**Listed records**
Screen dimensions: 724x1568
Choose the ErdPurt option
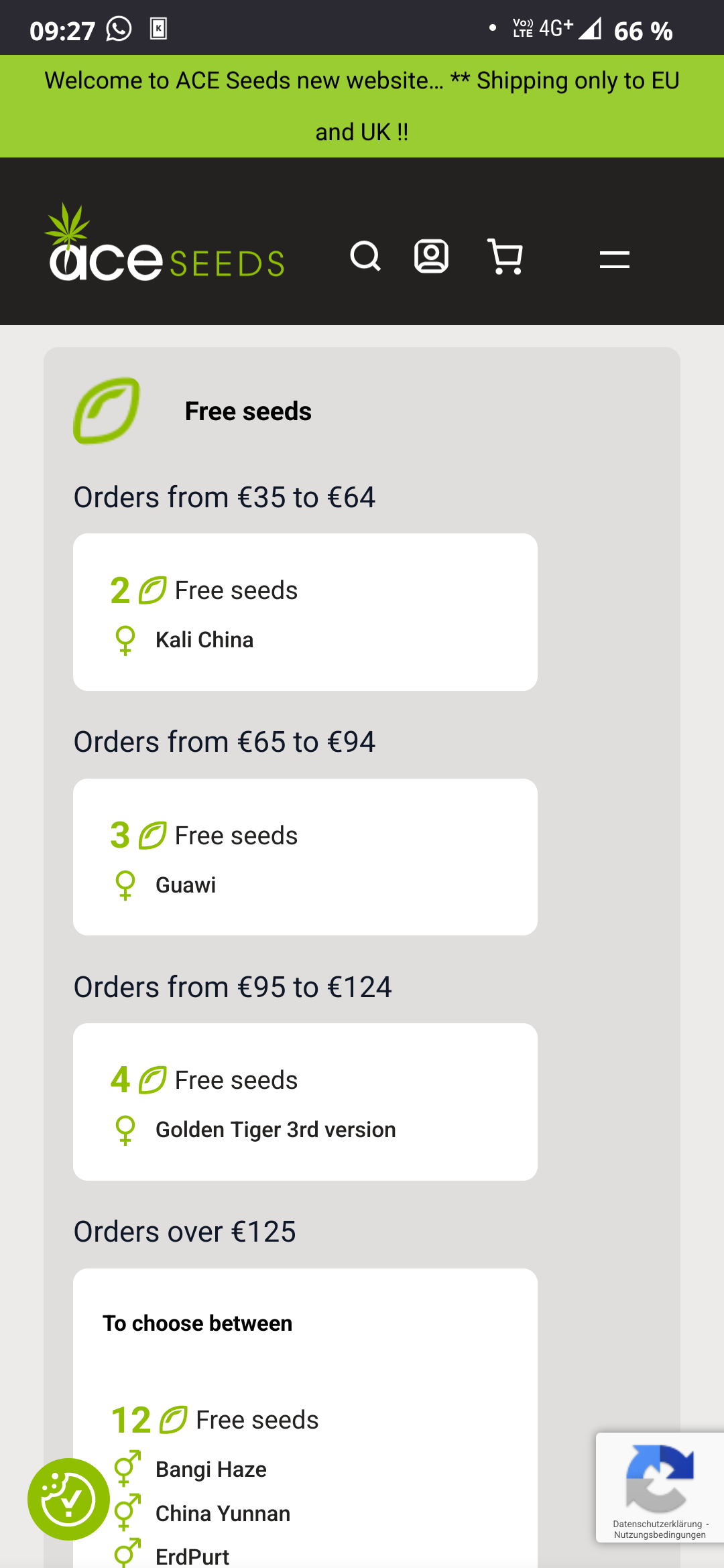[192, 1556]
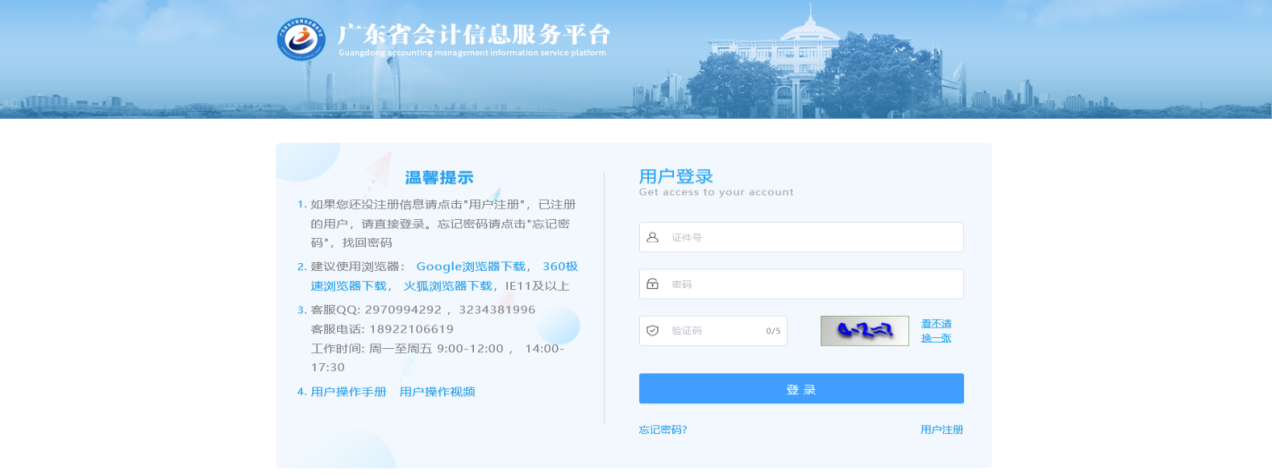1272x475 pixels.
Task: Focus the 验证码 captcha input field
Action: pyautogui.click(x=715, y=330)
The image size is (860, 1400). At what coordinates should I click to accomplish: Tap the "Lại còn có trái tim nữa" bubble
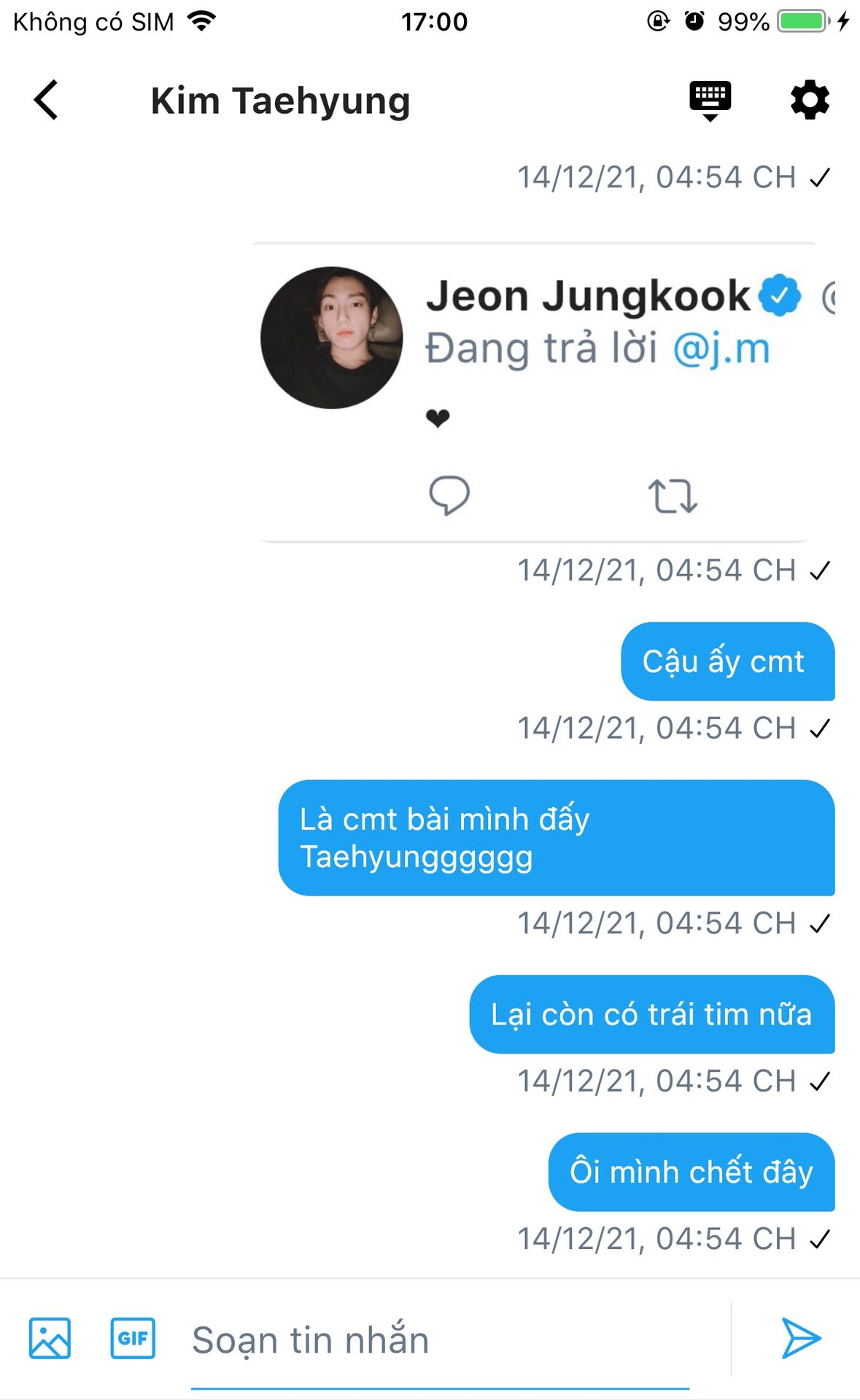(x=651, y=1014)
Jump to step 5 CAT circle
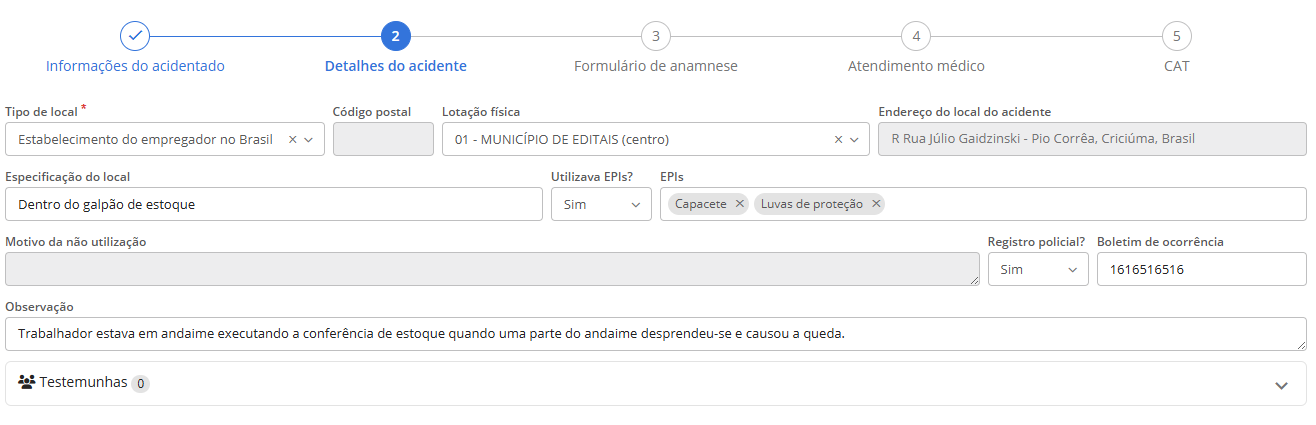 click(1176, 36)
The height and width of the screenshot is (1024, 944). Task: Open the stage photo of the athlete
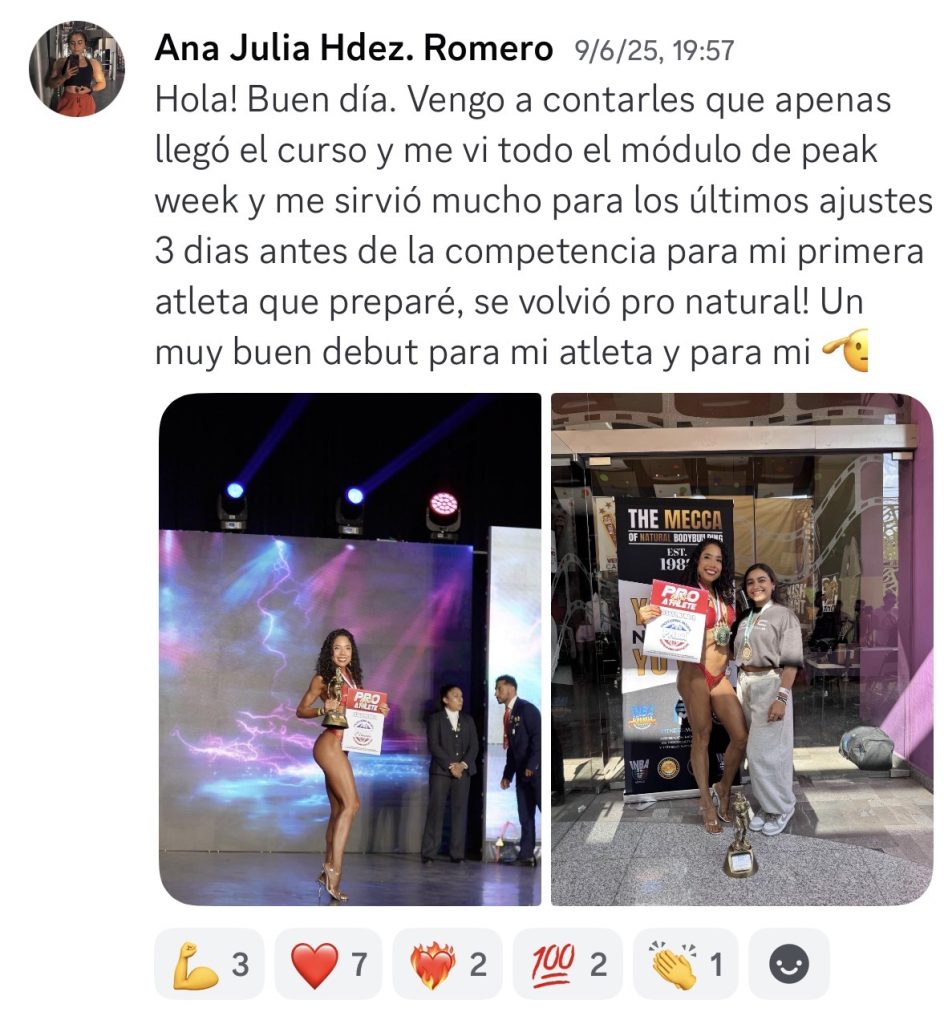(350, 649)
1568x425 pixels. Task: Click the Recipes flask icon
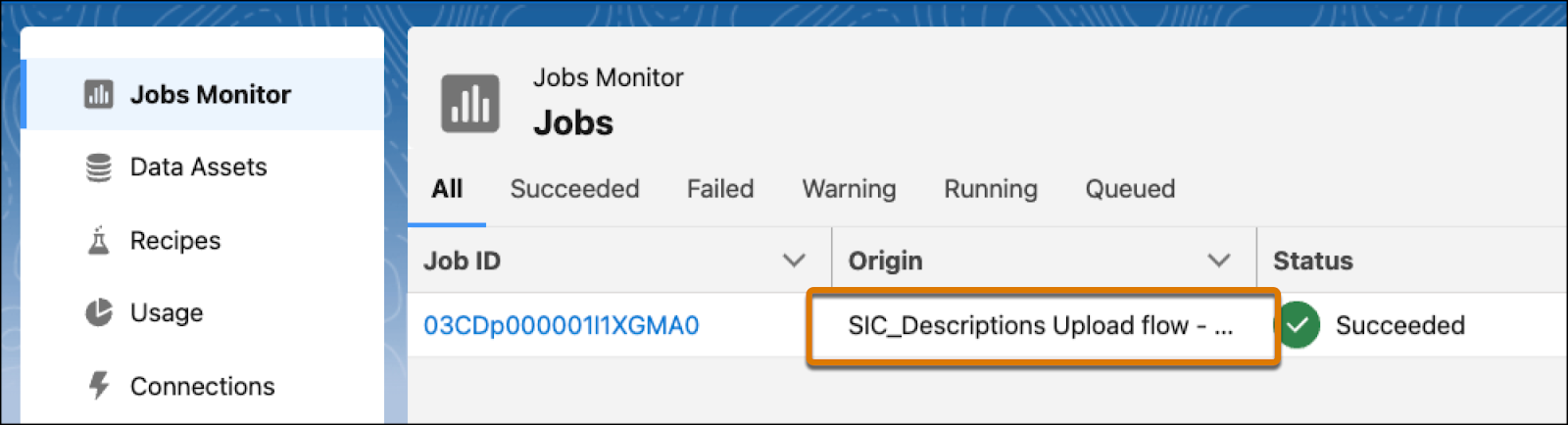tap(98, 240)
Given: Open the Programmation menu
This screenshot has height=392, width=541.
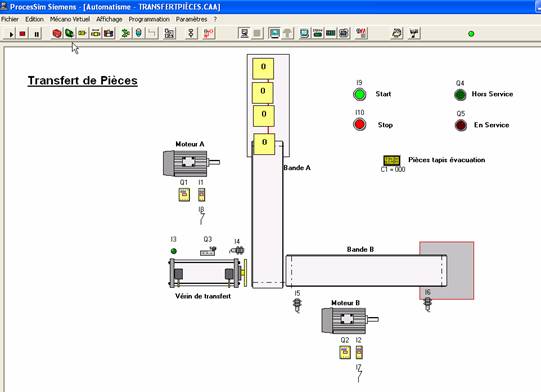Looking at the screenshot, I should click(149, 19).
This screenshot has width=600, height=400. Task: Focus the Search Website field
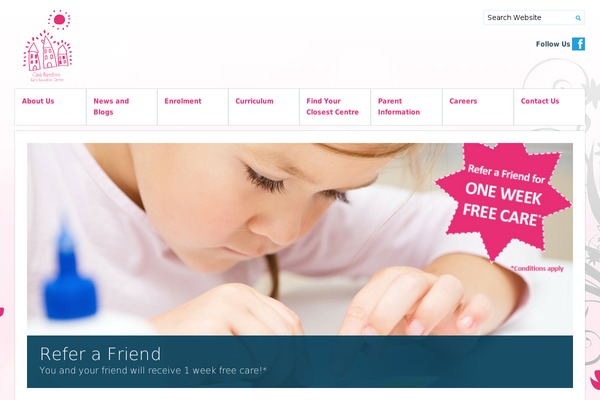(534, 18)
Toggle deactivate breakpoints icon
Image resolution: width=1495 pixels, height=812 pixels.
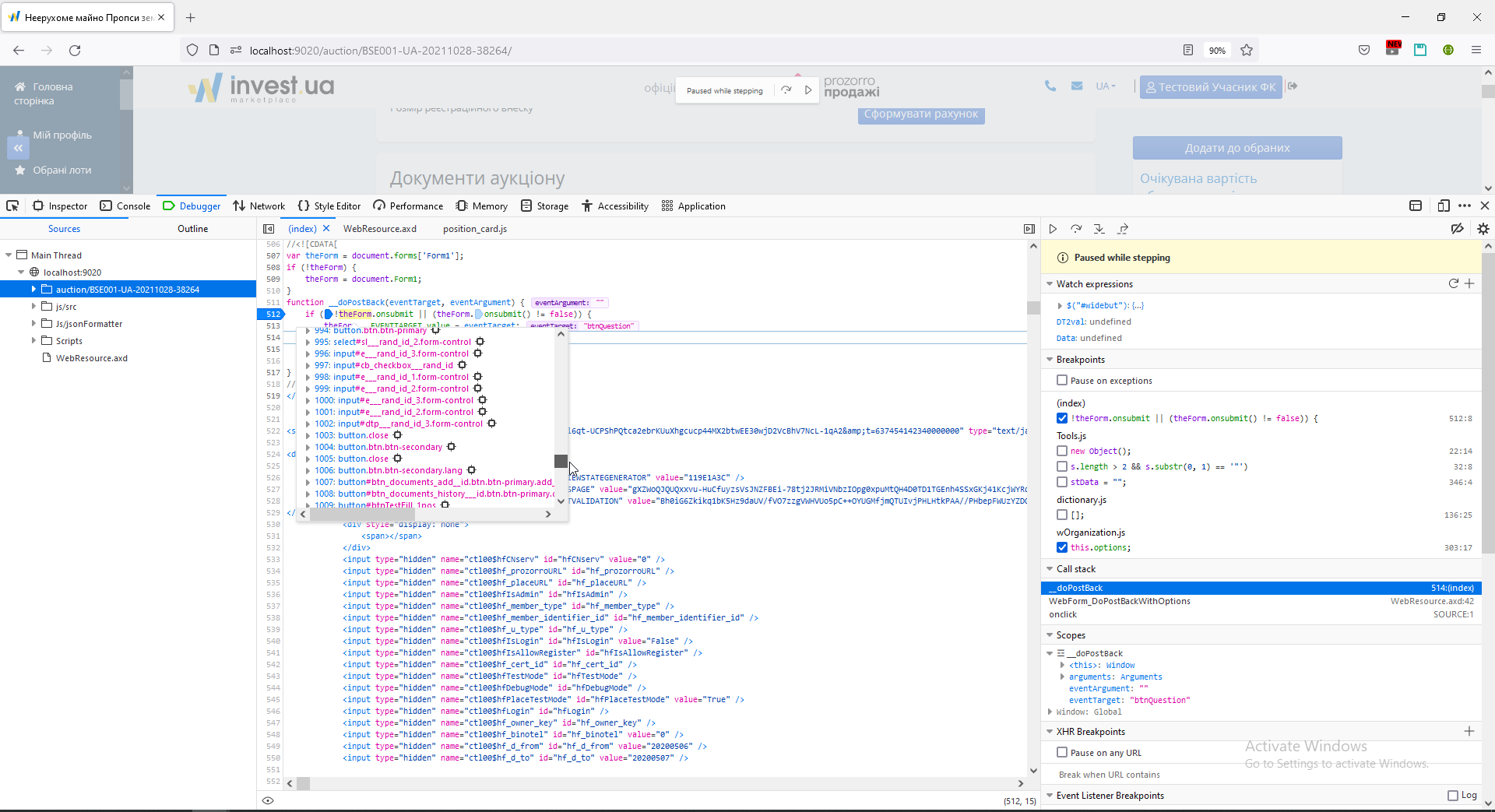point(1457,229)
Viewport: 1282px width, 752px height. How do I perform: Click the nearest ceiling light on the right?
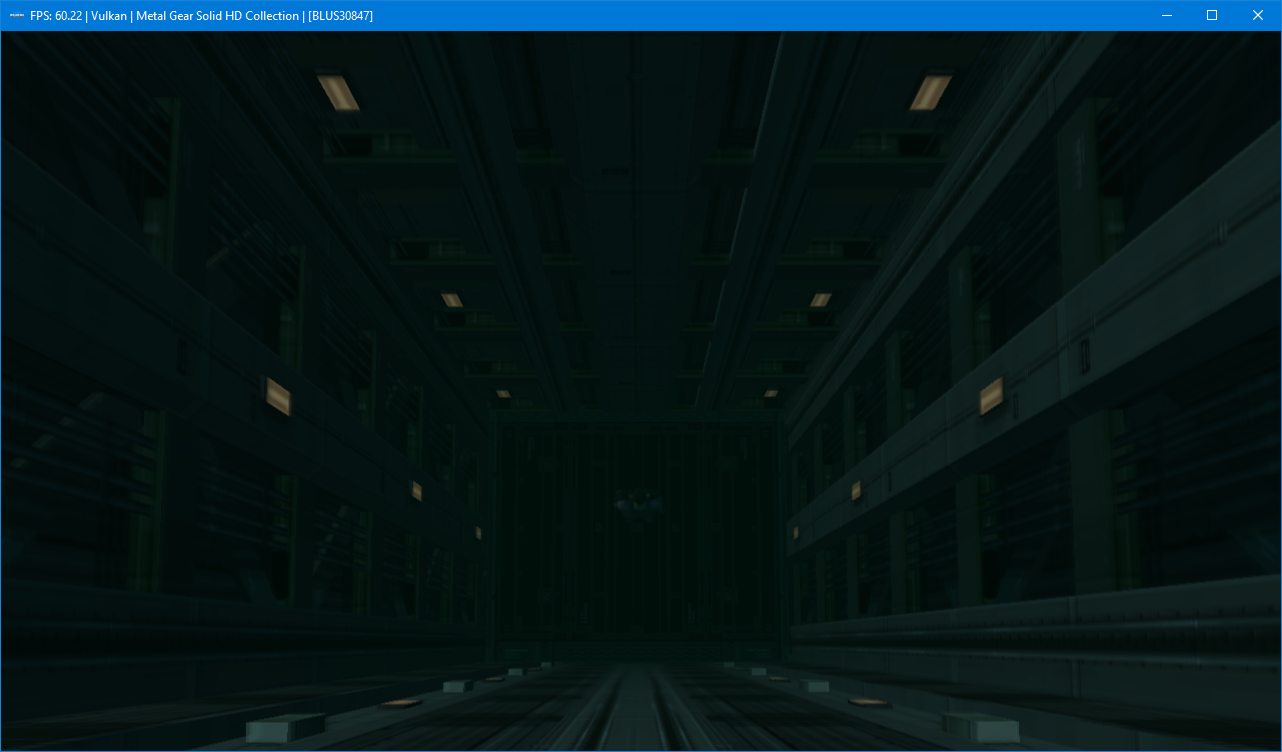(930, 92)
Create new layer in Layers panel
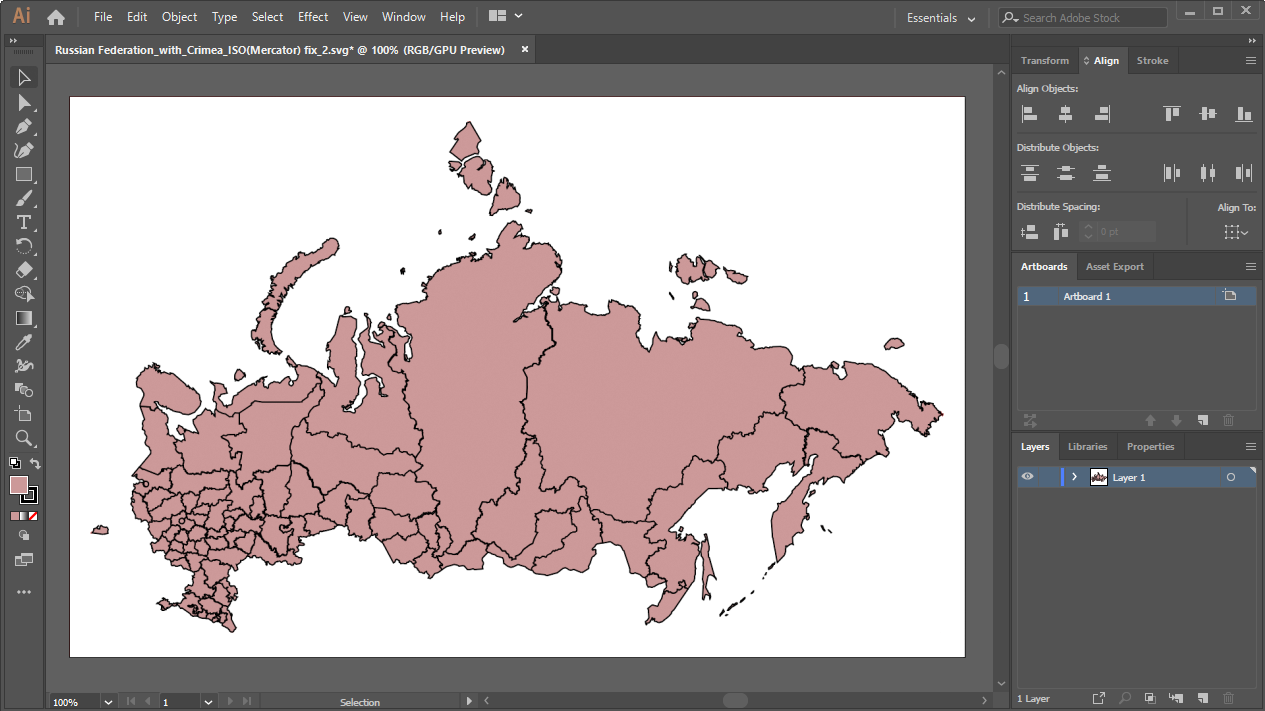Screen dimensions: 1265x711 click(1203, 698)
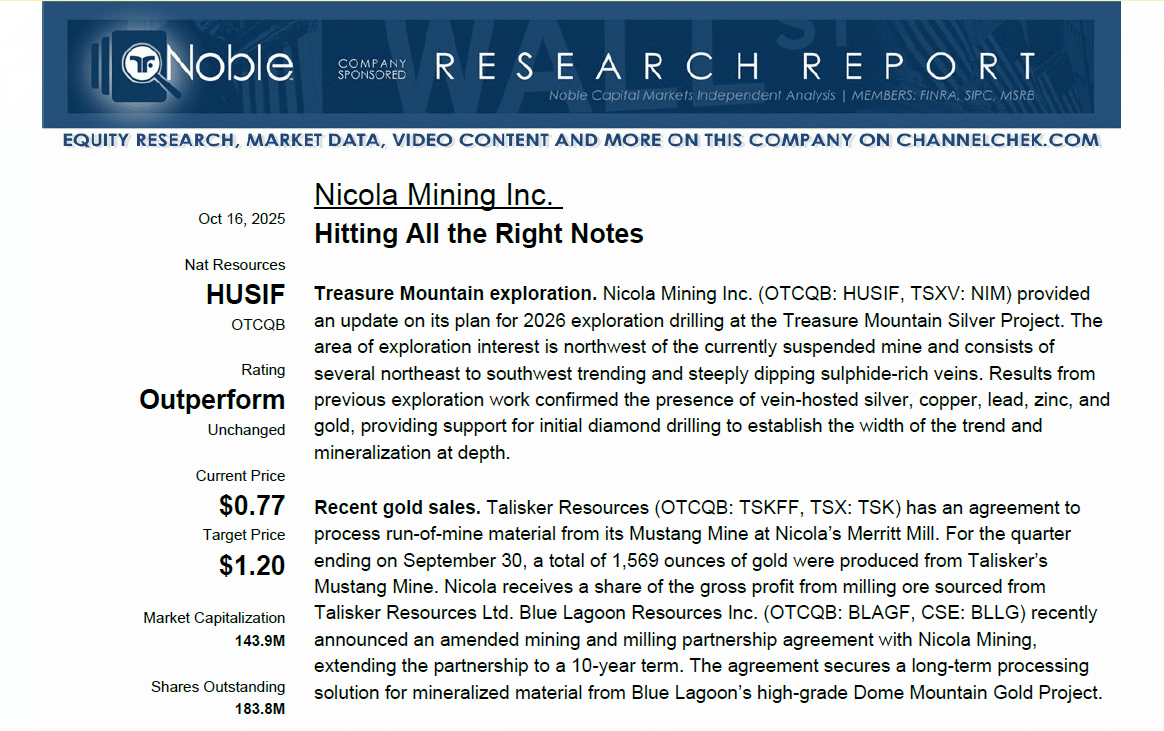Click the HUSIF ticker symbol

tap(245, 295)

**Work instructions**
Retype exactly, please, the span from the line holding "This screenshot has height=392, width=541." through the closing line of the data, both ends included, without the pictures.

**Answer space**
This screenshot has height=392, width=541.
Looking at the screenshot, I should click(149, 19).
This screenshot has width=600, height=400. Task: Focus the Search Website field
(534, 18)
Toggle deactivate breakpoints icon
Image resolution: width=1495 pixels, height=812 pixels.
point(1457,229)
Viewport: 1282px width, 752px height. How do I perform: Click the nearest ceiling light on the right?
(930, 92)
Create new layer in Layers panel
Screen dimensions: 1265x711 click(1203, 698)
Click the HUSIF ticker symbol

tap(245, 295)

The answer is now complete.